Selling a premier, cash-gushing asset to fix a funding gap created by former missteps isn't usually a well-received idea. That's especially true when the received cash will be used to pay for the development of an asset that doesn't currently produce that much cash. It's no wonder why the market reacted harshly to SandRidge Energy's decision to sell its Permian Basin assets to fund the development of its Mississippi Lime acres. That decision when combined with its string of miscues since going public in 2007 has left investors with without much to reason to celebrate.
Those former missteps, when combined with an all-in bet on the Mississippi Lime, have caused the market to be skeptical of the company's ability to pull off this transition into a fast-growing, liquids-focused production company. Some investors are betting heavily that the plan will fail, with more than 15% of the publicly traded float being sold short as of the end of last year. Is the market missing this company's true potential to finally unlock value for investors?

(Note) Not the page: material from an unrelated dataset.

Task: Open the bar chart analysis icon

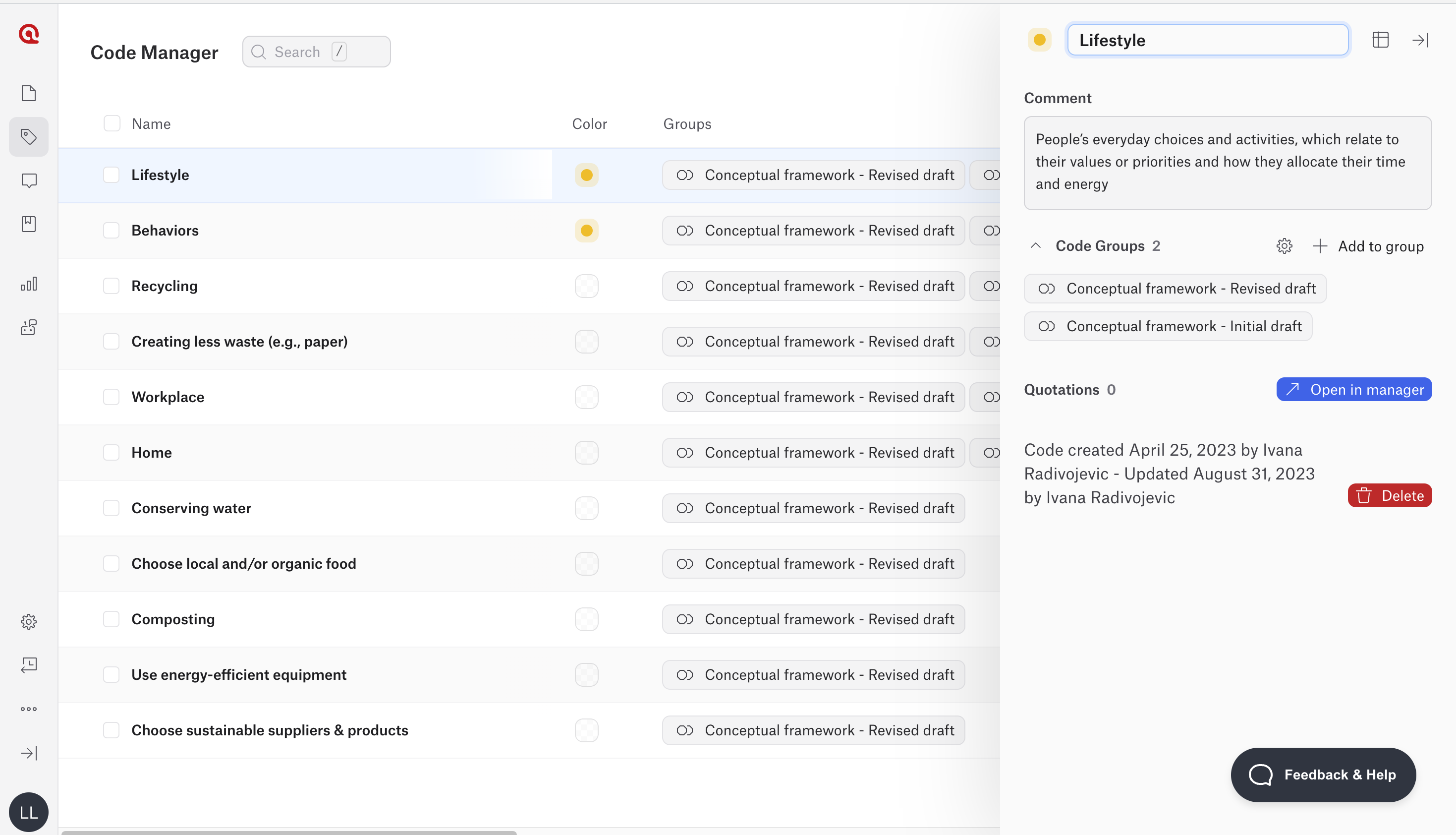Action: (29, 284)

SandRidge's plan to sell the Permian Basin assets and use the money to fund the development of its acreage in the Mississippi Lime play didn't sit well with investors. One of its largest investors, TPG-Axon, is fed up and taking that battle public with a recently launched proxy battle to oust the board. However, given the company's limited options to raise capital, the deal does make sense if the Mississippi Lime becomes the growth driver that management thinks it will be.
Of course the company wouldn't have had to sell such a prized asset if it had other options to raise capital. That's in the past and the sale, when taken with its current liquidity has enabled the company to fully fund its capital expenditures through 2014. Basically SandRidge traded a known cash-flowing asset for the ability to invest in an asset that it believes will produce even more future cash flows.
The Mississippi Lime
The play was initially discovered by Chesapeake Energy in 2007 and it remains among the industry's largest leasehold owners with about 2 million net acres. As of the end of the third quarter it had 227 producing wells with a production mix of 41% oil, 10% natural gas liquids, and 49% natural gas. Chesapeake has its own funding issues, and it's looking for a joint venture partner, or to sell a portion of its leasehold in the first half of this year.
Range Resources also has a position in the play, though much smaller at 157,000 net acres. However, the company estimates that this is a billion barrel of oil equivalent field net to the company. It sees this as a high-return project, which is currently generating an internal rate of return of over 120%. Both Range and Chesapeake both see the play as a key growth driver going forward, but neither is betting as heavily on the play as SandRidge.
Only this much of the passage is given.